My commitment to writing 40 Days With My Mother sounded like a great idea last week. As would any other intention I had which called for me to adjust my life and mind to stay the course during this season of reflection. A dose of discipline would be good for me. I am, by nature, a fly by the seat of my pants kind of girl. Not always a rule follower. I don't like a rigid schedule. I prefer to plan my calendar instead of my calendar planning my life.
Yesterday, I had a moment when my Lenten practice challenged me. There are thirty-something days left! Do we count Sundays? Do we not? Why is there confusion? Why is there a different answer depending on who you ask? I doubted myself. Can I show up to my writing for the entirety of this time journeying through the desert? Then I thought about a certain someone who loves me with all his heart and one time lovingly told me that I do some things with 80/20 effort. Or was it 20/80? I guess it all depends on how one looks at it and many things he and I look at differently. I told him it all depends on how much my heart and soul are into something. My entire heart and soul are in my writing. It's what I love to do. My serenity. The thing that makes me the most content.

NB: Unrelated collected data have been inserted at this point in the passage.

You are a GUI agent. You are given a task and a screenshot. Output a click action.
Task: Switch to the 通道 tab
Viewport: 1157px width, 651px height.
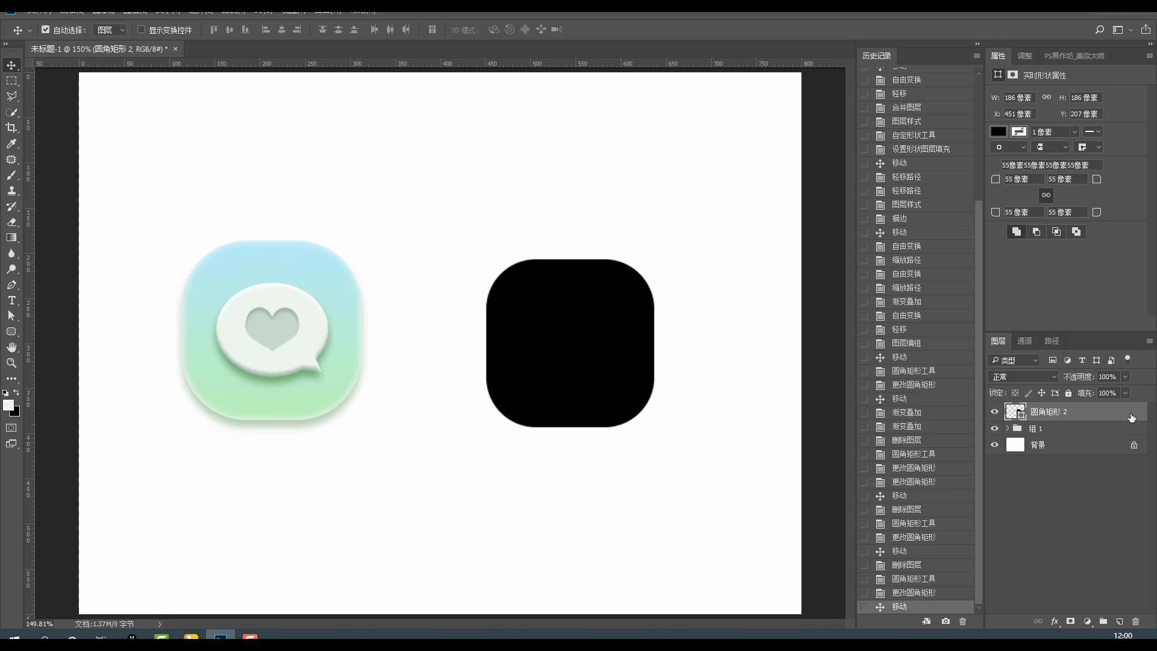1024,341
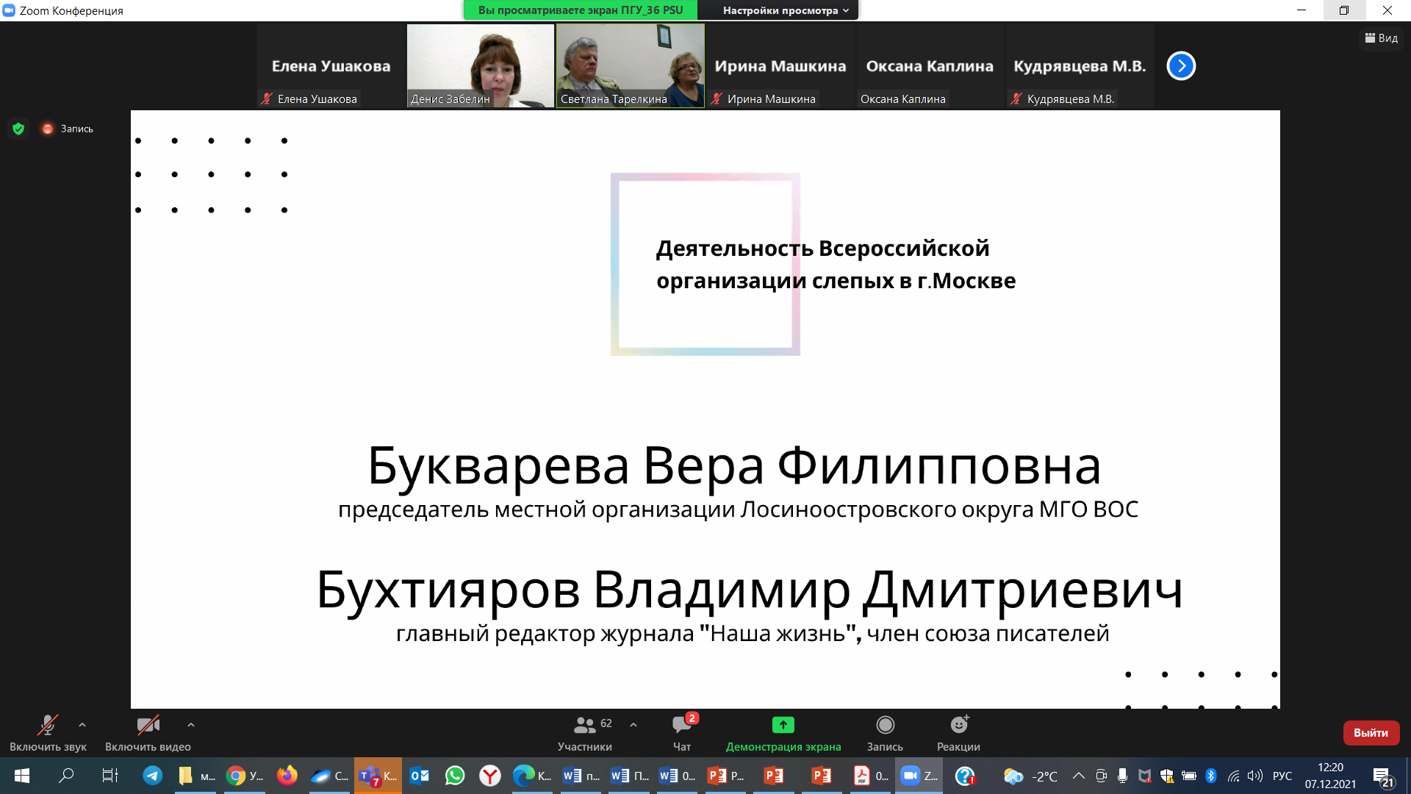Turn on camera with Включить видео
The image size is (1411, 794).
click(x=148, y=726)
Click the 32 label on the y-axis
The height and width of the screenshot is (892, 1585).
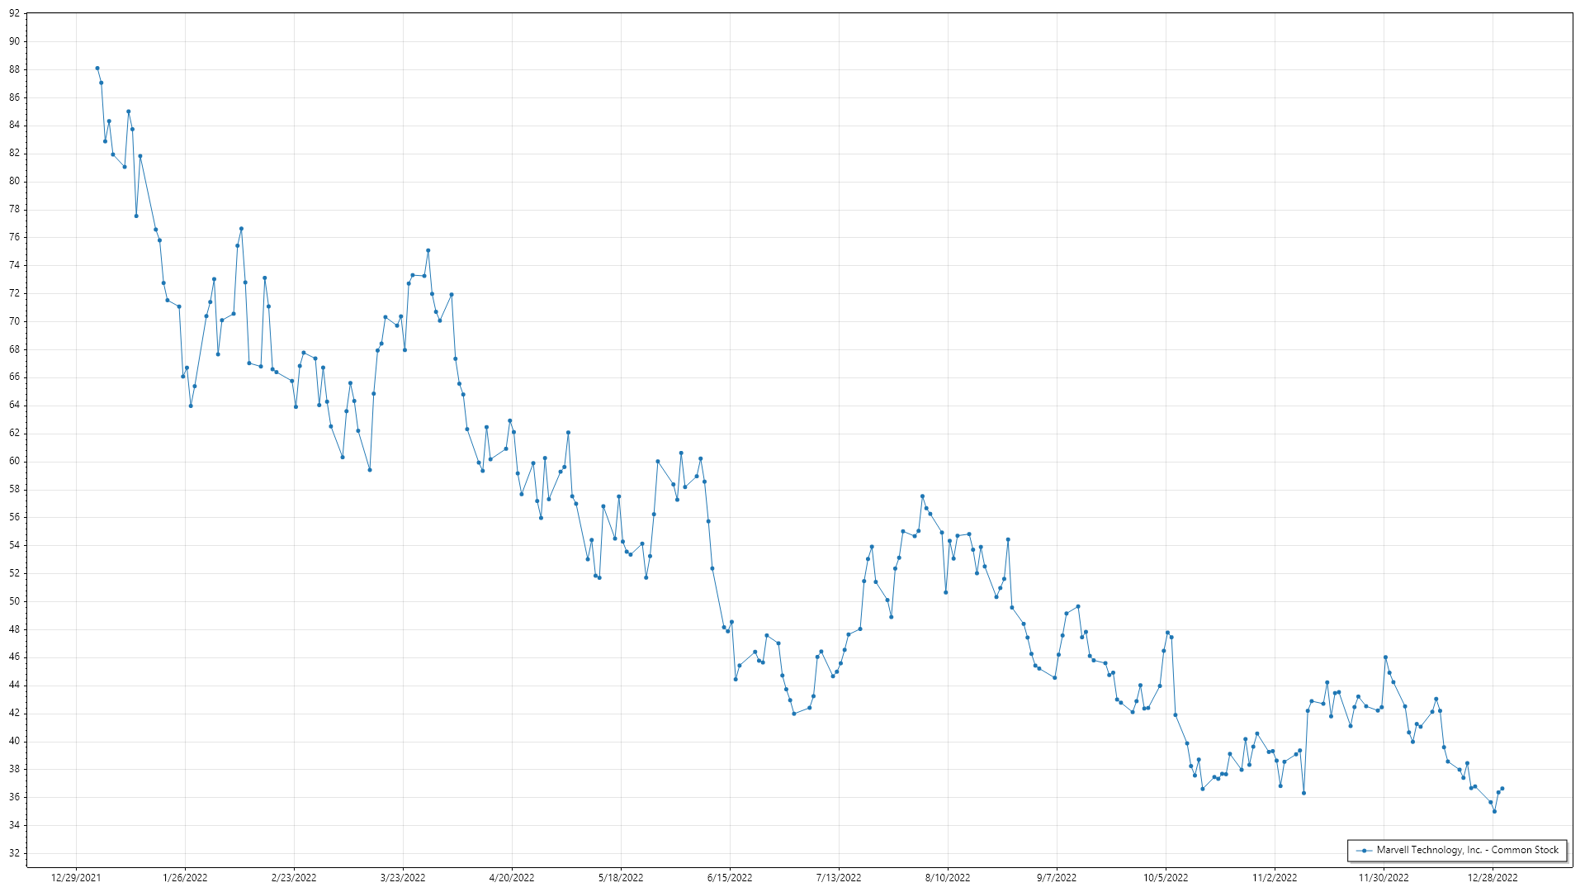tap(14, 853)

My self-reflection this past week has turned into a life-reflection without even trying. Funny what reveals itself when I allow myself to be fully exposed. While looking through my grade-school yearbook yesterday for pictures of my drama teacher, I decided to look for my eighth-grade photo. I had no recollection of it and couldn't tell you the last time I saw it. I expected to see a few pages of headshots of my classmates. Instead, I found an array of casual photographs highlighting students' personalities and interests. When I found the photo of me, I was dumbfounded. The more I inspected, the familiarity set in. One more look over, and I knew her. I have no answer as to why I was wearing a skimmer hat, but to see me with a pen and a notebook brought me home.
People often ask me if I've always written. My answer is I enjoyed writing growing up, then shoved it away in a box after college. I unwrapped the twine of that box when my brother died, and have been flirting with it ever since. At the beginning of this year, I decided I need to marry my writing. On Ash Wednesday, we exchanged vows. Yesterday, just a week in, I second-guessed my commitment. Questioned my ability to discipline myself in a way that is foreign to me. Can I do this? Should I stay, or should I go?

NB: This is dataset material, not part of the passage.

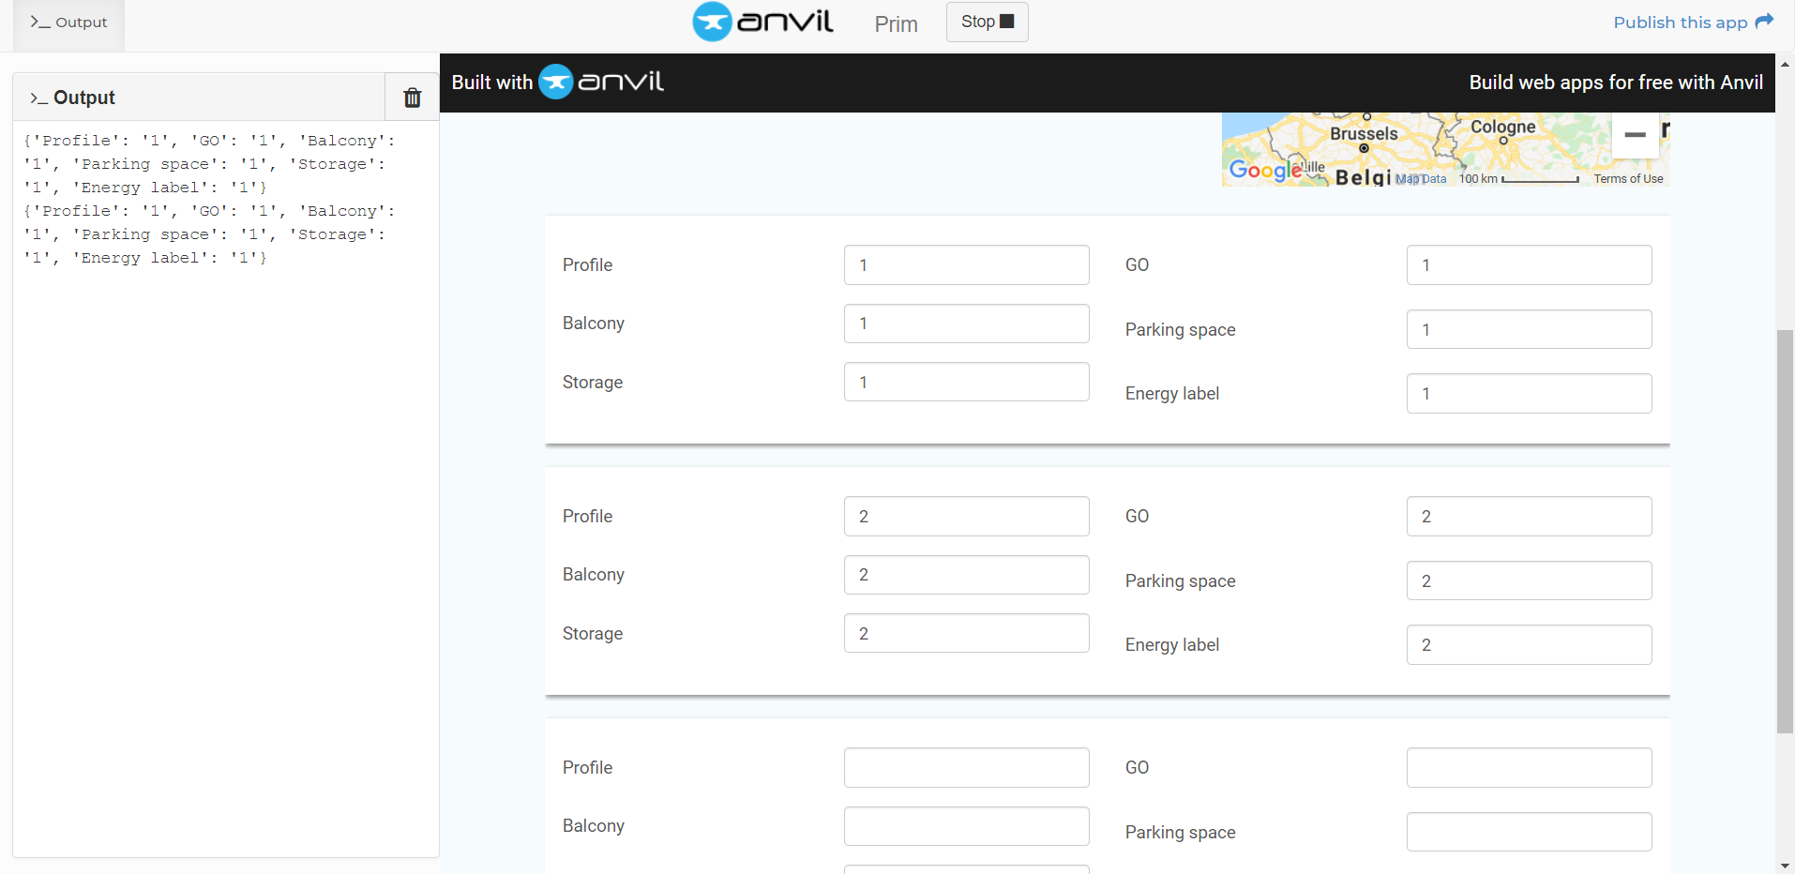Click the Anvil anvil logo in the top bar
Image resolution: width=1795 pixels, height=874 pixels.
point(714,22)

So I told my writing I have Her if She has me. We're in a committed relationship for goodness' sake. For better, for worse, on good days and on bad, through darkness and light, with confidence and doubt. Always, always with love for the greater good. I'm in 100%.
Thank you for taking my hand and holding me through the journey of the desert. When I doubt, build in me the confidence to persevere with faith. When I want to give up, strengthen my spirit to push through, and stay the course. When I search, place in front of me a reflection of Your love. For then, I will be home.
Thank you for journeying with me through the desert. I wish you strength with your intention!